#### PASSAGE FOR REVIEW
========================================================================
The first year of high school is one of the most exciting times of your life. You are getting ready for new beginnings and meeting friends you will keep along many journeys of your existence. You are discovering who you are, who you most definitely are not, and who you want to be. My high school experience started much different than other kids. The summer before my freshman year my mother was experiencing concerns with her left breast, she had found a lump. Her job provided annual mammograms to its employees and she went every year faithfully to have that test completed. So how is it possible that 6 months later she could feel a lump that went undetected? After yet another mammogram, she was told that they could not see anything. Finally, an ultrasound was ordered, a metal clip placed at the tumor site and a biopsy performed. Through it all, she constantly explained to my sister and I that she was going to be okay and we had absolutely nothing to worry about. At least I wish that were the case.
When the test results came back, they called my mother at work to tell her that at age 42, she was being diagnosed with stage 3 breast cancer. This meant that the cancer is large and had spread to her surrounding tissues, including in her lymph nodes. This was a shock to everyone because she had always done exactly what was asked of her, getting her mammograms and doing self exams as recommended. Something that could kill her and take over her body was being blindsided by multiple doctors. My mother was told that this stage is known as being advanced and she would need to undergo surgery, chemotherapy and radiation.
There is not true preparation for seeing someone go through this type of sickness. It completely and physically takes over the body from head to toe. Watching my mom go through such a hard experience changed my life forever. A woman loses her sense of self when they undergo a treatment this severe. It started with her hair falling out, then eyelashes, a week later her eyebrows, and finally it started to affect her brain. The doctor would call it “chemo brain”, meaning it is easy to forget things and be slower than you were before. This was difficult for my mom because she was an extremely well educated woman that would forget where she put something or would struggle to be able to think of a certain word. Although, my mother fought this cancer and did not let it become her. She would continue to make it to my volleyball games and tournaments without a second thought. She would go to church with my family every Sunday, no matter how hard it would be to wake up one morning. She was always there for me for school events that a daughter loves to do with her mother like prom dress shopping and college visits.
I tried my best to be strong for my mom. We would often sing to each other, “You are my sunshine, my only sunshine, you make me happy when skies are grey”. I wanted to be her sunshine like she was mine my whole life. Nothing is harder than seeing someone you love in so much pain, the kind of pain that you could not take away no matter what you did. She was what every girl could ask for as a mother. She was never missing during my accomplishments, but instead, was the reason I succeeded at so much. My mother was strong. She did not once play the “poor pity me” card or let people be sad for her. She was a fighter. She had supporters all around her helping her with meals, making blankets, and trying to comfort her. My mother was so loved she had an army that cared for her along the way, she called it her “angel army.”
========================================================================
#### RECORDED INFORMATION
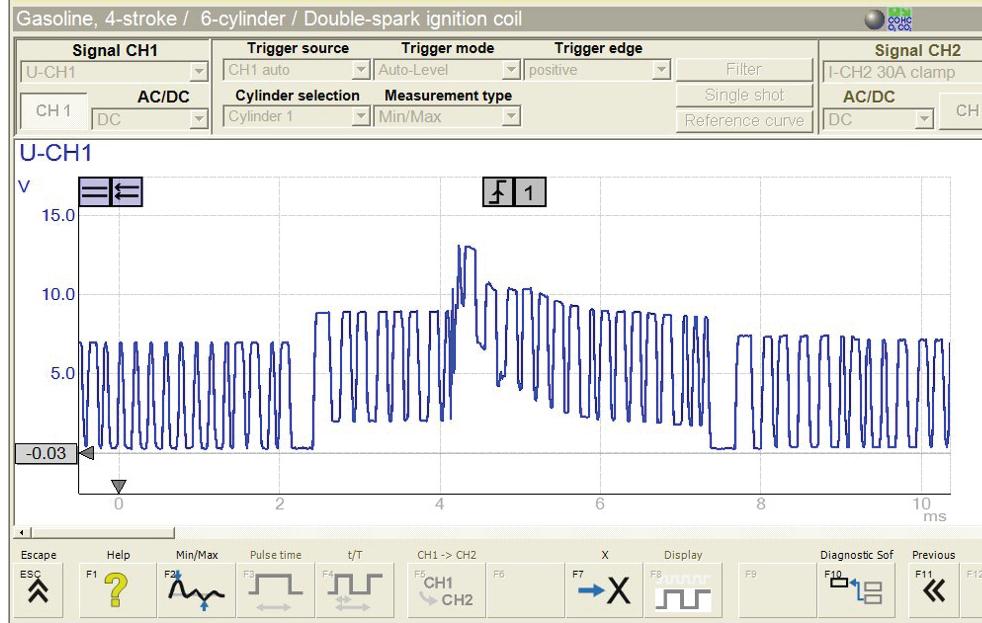Activate the Min/Max waveform measurement icon
The image size is (982, 623).
pyautogui.click(x=196, y=589)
========================================================================
#### TASK DETAILS
Reproduce the passage of the essay about a mother's breast cancer that begins at the words "When the test" and stops after the words "chemotherapy and radiation.".

#### TASK RESPONSE
When the test results came back, they called my mother at work to tell her that at age 42, she was being diagnosed with stage 3 breast cancer. This meant that the cancer is large and had spread to her surrounding tissues, including in her lymph nodes. This was a shock to everyone because she had always done exactly what was asked of her, getting her mammograms and doing self exams as recommended. Something that could kill her and take over her body was being blindsided by multiple doctors. My mother was told that this stage is known as being advanced and she would need to undergo surgery, chemotherapy and radiation.